Help us preserve and study the historic Bradstreet-Phillips Site — birthplace of American poetry.

About the Bradstreet-Phillips Historic Preservation Trust

On the night of July 10, 1666, Anne Bradstreet was startled from sleep by her family’s screams of “fire, fire!" While everyone escaped the blaze unharmed, their house and belongings were destroyed. Anne Bradstreet would later lament this fateful night in her poem “Verses upon the Burning of our House” — which gives voice to her grief, catalogs what was lost, and ultimately expresses her trust in God’s divine hand guiding all things. Despite the tragedy, she and her husband Simon built a new home in Andover, Massachusetts, where she would live and write poems until her death in 1672.

For centuries, historians, archaeologists, and the curious public have sought to locate the remnants of the Bradstreets’ North Andover homes. Using modern methods including dendrochronology and ground penetrating radar, while building on the work of those before us, archaeologist Donald Slater and English professor Christy Pottroff have discovered the remains of both Bradstreet houses — the burned foundation of the home destroyed by fire, as well as elements of the second replacement house, which still stands on the property today.

In the hopes of preserving the property for future generations, they have established the 501(c)(3) Bradstreet-Phillips Historic Preservation Trust with the goal of acquiring the property. Further research into the Bradstreets’ North Andover homes will reveal a multitude of complex histories and stories at the very roots of American culture. Slater and Pottroff's aim is to ensure the preservation of this site, and to embark upon further archaeological investigation together.

We invite you to join our team in this urgent pursuit—as the property is slated to be sold Spring 2024. We hope to build community around the archaeological excavation and preservation of the oldest home of an American writer–an incredibly rare site with several structures of major colonial-era importance. It’s the birthplace of American poetry, the site where Anne Bradstreet composed The Tenth Muse, published in 1650, the first book of poetry by a North American author. It’s the country home of her husband Simon Bradstreet, one of the most powerful colonial-era officials and wealthiest merchants of his generation. It was likewise the locus of colonist/Native American conflict, and was the home of servants and enslaved people. 

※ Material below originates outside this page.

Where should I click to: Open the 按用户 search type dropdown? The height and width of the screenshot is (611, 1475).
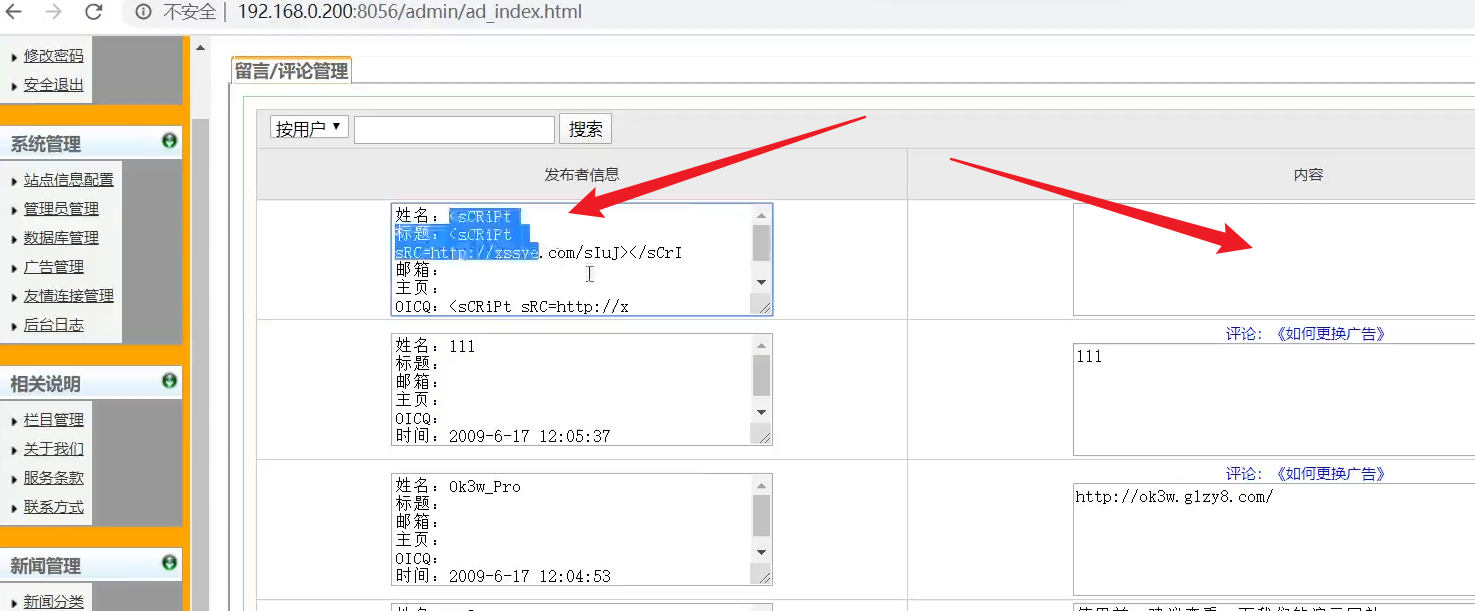click(x=309, y=128)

We have outgrown simple stories of the earliest settlers in New England–of Plymouth Rock and the first Thanksgiving. Further research into the Bradstreet Homes opens the door to a multitude of complex histories and stories–at the very roots of American culture. Not all of the stories passing through these homes are easy to tell–they are as complex and as deeply rooted as the site we are studying. We still have much to learn, more to dig, artifacts to analyze and study–to give a full account of the houses and their seventeenth-century residents. It is our work to ensure the preservation of this campus of early American homes–and to embark upon further archaeological investigation together.